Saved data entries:
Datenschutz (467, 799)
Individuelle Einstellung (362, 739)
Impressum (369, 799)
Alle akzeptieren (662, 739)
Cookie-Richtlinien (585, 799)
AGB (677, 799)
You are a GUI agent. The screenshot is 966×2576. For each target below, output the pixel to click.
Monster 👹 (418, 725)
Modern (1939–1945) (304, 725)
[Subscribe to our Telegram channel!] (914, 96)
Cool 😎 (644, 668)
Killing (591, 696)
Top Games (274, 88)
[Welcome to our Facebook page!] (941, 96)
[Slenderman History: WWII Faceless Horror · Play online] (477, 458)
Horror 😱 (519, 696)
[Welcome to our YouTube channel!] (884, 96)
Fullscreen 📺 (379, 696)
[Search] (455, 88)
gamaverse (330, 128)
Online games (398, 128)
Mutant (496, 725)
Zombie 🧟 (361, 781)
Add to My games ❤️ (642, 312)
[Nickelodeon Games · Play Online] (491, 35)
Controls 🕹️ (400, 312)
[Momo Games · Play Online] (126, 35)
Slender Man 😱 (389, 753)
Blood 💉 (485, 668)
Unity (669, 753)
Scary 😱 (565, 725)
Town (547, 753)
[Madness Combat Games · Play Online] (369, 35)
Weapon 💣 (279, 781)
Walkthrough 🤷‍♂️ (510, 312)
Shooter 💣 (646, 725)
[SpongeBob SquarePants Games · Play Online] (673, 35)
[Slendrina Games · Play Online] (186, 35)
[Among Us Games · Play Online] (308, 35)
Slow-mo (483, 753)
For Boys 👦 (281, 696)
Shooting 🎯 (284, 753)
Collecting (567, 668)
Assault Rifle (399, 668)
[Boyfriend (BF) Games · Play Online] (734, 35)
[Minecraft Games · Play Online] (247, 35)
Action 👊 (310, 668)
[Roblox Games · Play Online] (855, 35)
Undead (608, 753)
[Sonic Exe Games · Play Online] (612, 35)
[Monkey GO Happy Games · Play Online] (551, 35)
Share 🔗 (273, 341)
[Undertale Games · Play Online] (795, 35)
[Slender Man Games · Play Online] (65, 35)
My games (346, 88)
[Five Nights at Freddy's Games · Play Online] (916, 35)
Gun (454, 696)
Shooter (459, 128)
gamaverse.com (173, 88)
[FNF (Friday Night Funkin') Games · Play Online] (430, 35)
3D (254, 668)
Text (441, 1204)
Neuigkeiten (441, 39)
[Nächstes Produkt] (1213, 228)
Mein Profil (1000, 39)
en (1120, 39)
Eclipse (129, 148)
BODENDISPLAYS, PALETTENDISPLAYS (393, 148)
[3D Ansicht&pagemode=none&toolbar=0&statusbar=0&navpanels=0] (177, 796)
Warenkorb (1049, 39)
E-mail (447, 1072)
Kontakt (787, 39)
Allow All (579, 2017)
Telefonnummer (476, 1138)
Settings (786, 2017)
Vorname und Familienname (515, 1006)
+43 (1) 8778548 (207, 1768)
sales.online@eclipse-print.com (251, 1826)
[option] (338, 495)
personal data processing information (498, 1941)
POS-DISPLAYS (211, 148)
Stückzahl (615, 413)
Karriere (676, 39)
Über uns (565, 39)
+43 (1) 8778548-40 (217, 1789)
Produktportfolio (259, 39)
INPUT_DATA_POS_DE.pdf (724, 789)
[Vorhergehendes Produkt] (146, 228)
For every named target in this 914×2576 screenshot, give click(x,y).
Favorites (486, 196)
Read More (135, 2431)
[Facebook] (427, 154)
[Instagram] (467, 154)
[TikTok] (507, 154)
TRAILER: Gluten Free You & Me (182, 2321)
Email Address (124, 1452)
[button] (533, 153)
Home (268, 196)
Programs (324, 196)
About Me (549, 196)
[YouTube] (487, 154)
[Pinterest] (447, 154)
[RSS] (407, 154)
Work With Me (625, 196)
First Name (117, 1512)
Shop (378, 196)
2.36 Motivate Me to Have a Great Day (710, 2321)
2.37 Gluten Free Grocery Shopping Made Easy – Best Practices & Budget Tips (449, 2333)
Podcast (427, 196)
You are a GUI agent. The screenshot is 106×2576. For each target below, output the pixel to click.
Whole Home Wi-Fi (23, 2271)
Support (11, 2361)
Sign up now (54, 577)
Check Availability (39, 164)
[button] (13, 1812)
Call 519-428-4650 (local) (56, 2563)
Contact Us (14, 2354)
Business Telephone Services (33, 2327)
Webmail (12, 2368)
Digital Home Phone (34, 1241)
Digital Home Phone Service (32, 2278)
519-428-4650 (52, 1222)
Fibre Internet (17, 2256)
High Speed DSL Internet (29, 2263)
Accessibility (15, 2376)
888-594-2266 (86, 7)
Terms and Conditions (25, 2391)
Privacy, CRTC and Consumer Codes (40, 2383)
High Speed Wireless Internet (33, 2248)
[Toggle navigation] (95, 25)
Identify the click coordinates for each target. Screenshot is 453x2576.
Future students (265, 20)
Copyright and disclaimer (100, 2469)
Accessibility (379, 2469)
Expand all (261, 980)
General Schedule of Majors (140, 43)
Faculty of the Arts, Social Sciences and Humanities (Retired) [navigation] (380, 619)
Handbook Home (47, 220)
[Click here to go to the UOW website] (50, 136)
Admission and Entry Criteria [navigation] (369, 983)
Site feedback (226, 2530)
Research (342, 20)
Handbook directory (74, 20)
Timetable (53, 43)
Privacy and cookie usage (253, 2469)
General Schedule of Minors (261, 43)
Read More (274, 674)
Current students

• _Task prompt_
Beginning with the line above that contains "en (1120, 39)", copy each line exactly up to and including the line that contains "Read More (135, 2431)", and go no further.

• _Response_
en (1120, 39)
Eclipse (129, 148)
BODENDISPLAYS, PALETTENDISPLAYS (393, 148)
[3D Ansicht&pagemode=none&toolbar=0&statusbar=0&navpanels=0] (177, 796)
Warenkorb (1049, 39)
E-mail (447, 1072)
Kontakt (787, 39)
Allow All (579, 2017)
Telefonnummer (476, 1138)
Settings (786, 2017)
Vorname und Familienname (515, 1006)
+43 (1) 8778548 (207, 1768)
sales.online@eclipse-print.com (251, 1826)
[option] (338, 495)
personal data processing information (498, 1941)
POS-DISPLAYS (211, 148)
Stückzahl (615, 413)
Karriere (676, 39)
Über uns (565, 39)
+43 (1) 8778548-40 (217, 1789)
Produktportfolio (259, 39)
INPUT_DATA_POS_DE.pdf (724, 789)
[Vorhergehendes Produkt] (146, 228)
For every named target in this 914×2576 screenshot, give click(x,y).
Favorites (486, 196)
Read More (135, 2431)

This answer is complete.